Birmo's felafel days might be behind him, but he’s fine with that – he’s somewhere new.
I once witnessed a grown man throw a spectacular hissy fit because he hadn’t been able to surf – “Not once!” – on a family holiday to Queensland’s Sunshine Coast.
It would be great for this story if that grown man turned out to be me, and this was a story of me realising I was being a dick. But no, it was just some long-boarding douchebro who’d finally had enough of the ‘commando phase’ of early parenthood (special transport, special equipment, detailed planning) and decided to explode in the car park at a McDonald’s.
He hadn’t realised that there’s no such thing as a ‘family holiday’. There is only ‘travel with children’, which has precisely nothing to do with winding down and relaxing.
I get it though.
Before we landed on Planet Parenthood, we lived at Bondi, about a minute and a half’s walk from the beach.

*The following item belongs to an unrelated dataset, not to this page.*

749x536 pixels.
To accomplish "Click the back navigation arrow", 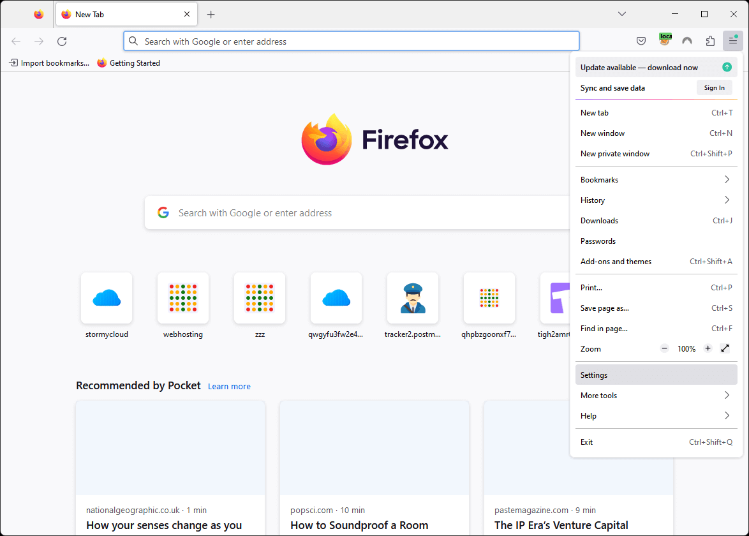I will coord(15,41).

It was a pretty sweet set up for a childless couple.
Lotsa bars and places to eat out. The surf nice and close for burning off those empty calories. Close to the city for work, but removed from it so completely that we could actually turn off when we clocked off.
We had great neighbours too, one of whom I still think about years later. He was an American guy, a fashion photographer, who travelled all over the world with his job and his impossibly glamorous girlfriend, a make-up maven, herself of paralysing beauty.
It was a small block, only four apartments, but everyone respected each other’s space and we got on well because of that. It was strange then to find myself in a long conversation with American Joe a few weeks before our daughter was born.
The topic of the day? Fatherhood.
It’s kind of a big deal-breaker
Joe was feeling a lot of pressure from his girlfriend to ‘commit’ – not just to her but to having kids. He didn’t want to. He was honest about it. He had a great job and a great life, and he knew that children would be the end of it.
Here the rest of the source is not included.